#### [What this task involves]
Starting with the line containing "You are a GUI" and going on through the line containing "Etching (599, 815)", return the lines of the data below exactly, and only those.

#### [Data records]
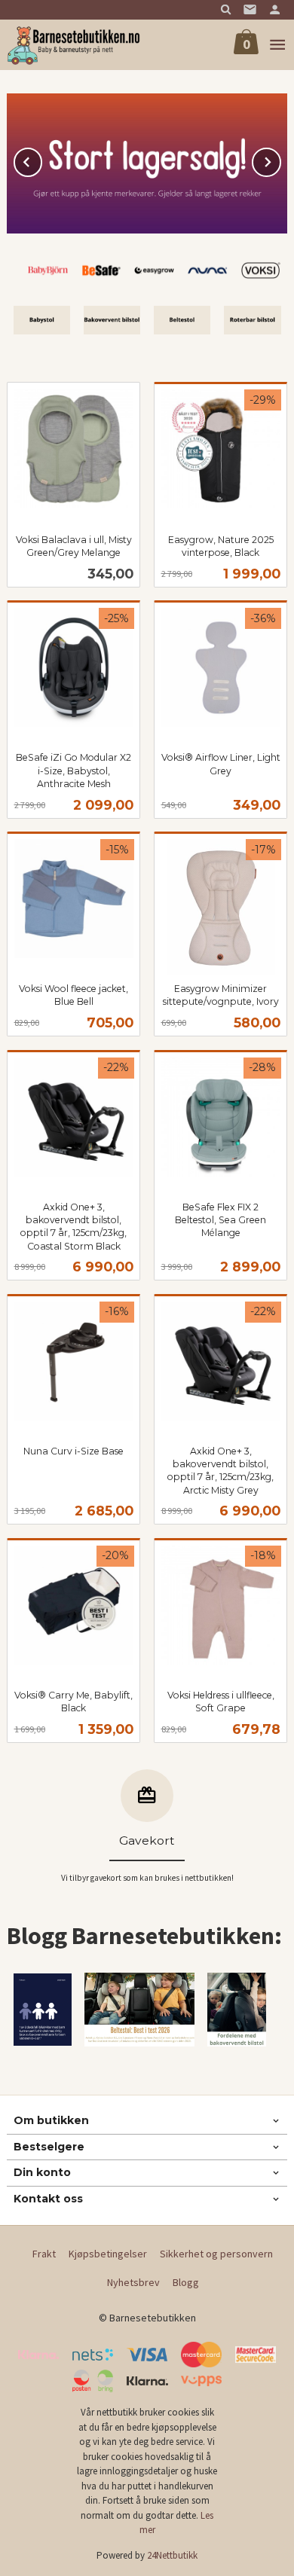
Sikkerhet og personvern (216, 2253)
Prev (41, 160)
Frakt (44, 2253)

==

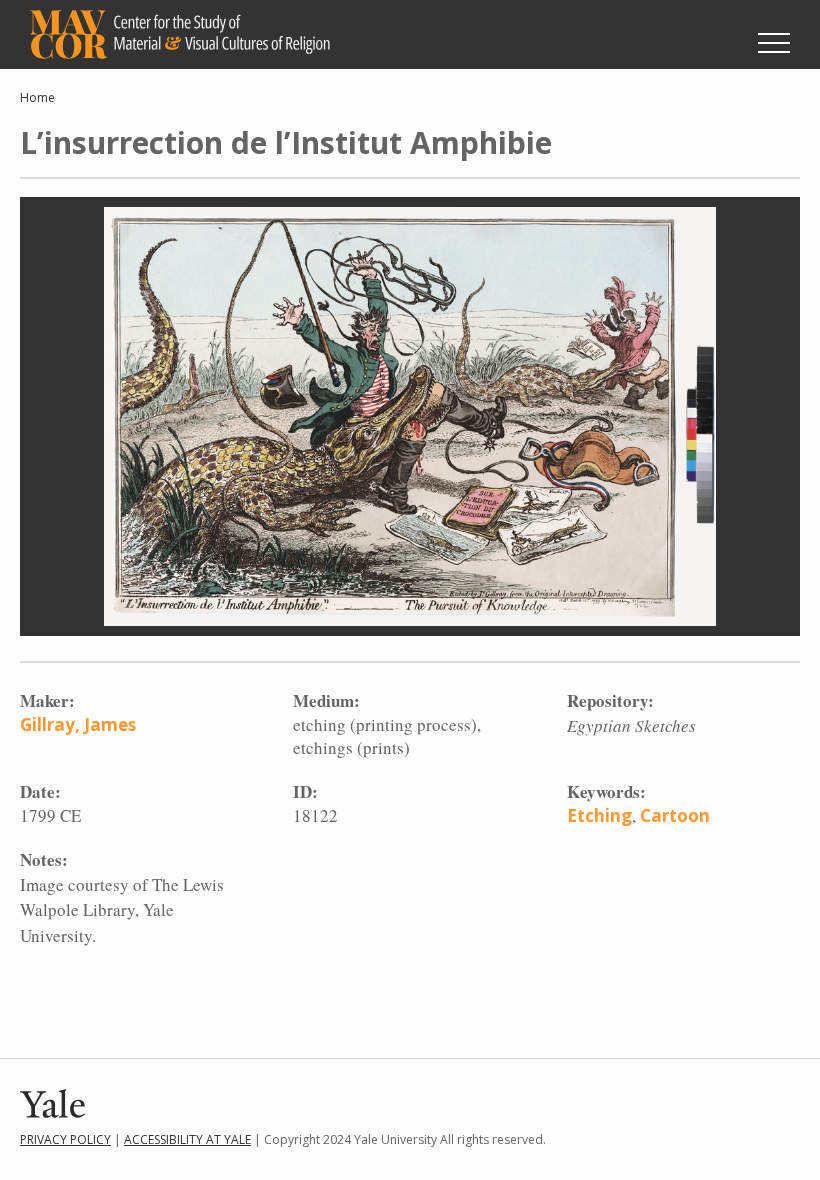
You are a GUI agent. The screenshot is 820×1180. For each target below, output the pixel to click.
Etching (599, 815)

#### [Written reply]
You are a GUI agent. The screenshot is 820×1180. For each target below, output the pixel to click.
Etching (599, 815)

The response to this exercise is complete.